Date: Sunday, November 10, 2019

Session Title: RA – Treatments Poster I: Novel Treatments

Session Type: Poster Session (Sunday)

Session Time: 9:00AM-11:00AM

Background/Purpose: Across all phase 3 studies, treatment with upadacitinib (UPA), a JAK1-selective inhibitor, was associated with significantly higher remission (REM) rates, compared to placebo (PBO) or active comparators in  RA patients (pts) who were methotrexate (MTX)-naive,  had inadequate response to conventional synthetic (csDMARD-IR)  or had inadequate response or intolerance to biologic DMARDs (bDMARD-IR). 

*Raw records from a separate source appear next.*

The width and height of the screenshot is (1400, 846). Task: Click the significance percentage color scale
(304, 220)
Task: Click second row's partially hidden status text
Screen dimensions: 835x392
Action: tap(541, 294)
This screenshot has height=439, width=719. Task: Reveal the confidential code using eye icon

REM definitions are based on composite scores of various individual assessments of disease activity. To determine the response to UPA on REM and component assessments, we assessed the proportions of pts achieving REM using multiple REM definitions, and the improvement in their respective individual components, compared to PBO or active comparators, in 3 different RA pt populations spanning a range of RA pt populations.

Methods: Three phase 3 studies included pts who were MTX naïve (SELECT EARLY, n=945), MTX-IR (SELECT COMPARE, n=1629) and bDMARD-IR (SELECT BEYOND, n=498).  The proportion of pts achieving REM at Week (Wk) 12 by 4 definitions (DAS28-CRP< 2.6; CDAI ≤2.8; SDAI ≤3.3 and Boolean, defined as ≤1 for TJC, SJC, patient’s global assessment of disease activity [PtGA], and CRP ≤1 mg/L) were determined.  For each definition of REM, the mean change in each of the respective component scores was also assessed. Binary endpoints are based on Non-responder imputation (NRI), and continuous endpoints on mixed-effect model repeat measurement (MMRM).  Comparisons were made between UPA-treated groups vs respective control arms (MTX, adalimumab [ADA] or PBO).

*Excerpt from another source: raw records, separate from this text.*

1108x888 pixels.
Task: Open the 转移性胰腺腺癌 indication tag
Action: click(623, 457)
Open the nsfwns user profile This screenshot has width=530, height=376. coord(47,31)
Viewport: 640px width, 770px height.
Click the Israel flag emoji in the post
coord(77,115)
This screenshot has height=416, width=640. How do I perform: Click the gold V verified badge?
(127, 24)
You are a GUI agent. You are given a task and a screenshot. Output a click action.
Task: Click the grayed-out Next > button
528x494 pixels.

Results: Pt demographics and disease characteristics have been previously reported. 1-3 At 12 wks, in EARLY and COMPARE, a significantly greater proportion of pts receiving UPA 15 mg or 30 mg QD achieved REM by all 4 definitions vs MTX, PBO or ADA (Table). In BEYOND, (a refractory population many of whom  had inadequate response to multiple bDMARDs),   a significantly greater proportion of pts receiving UPA 30mg achieved all REM definitions vs PBO within the first 12 wks, with significantly greater proportions receiving UPA 15mg achieving DAS28-CRP< 2.6 and Boolean REM (Table).  Rates of REM in BEYOND further increased through Wk 24 for both dose groups.1 Compared to respective control groups, pts receiving UPA 15 or 30 mg QD had significantly greater improvements in each REM disease component (except for PhGA vs ADA in COMPARE).  Significantly more pts receiving UPA also achieved the required cutoffs on the individual components of Boolean REM compared to respective controls.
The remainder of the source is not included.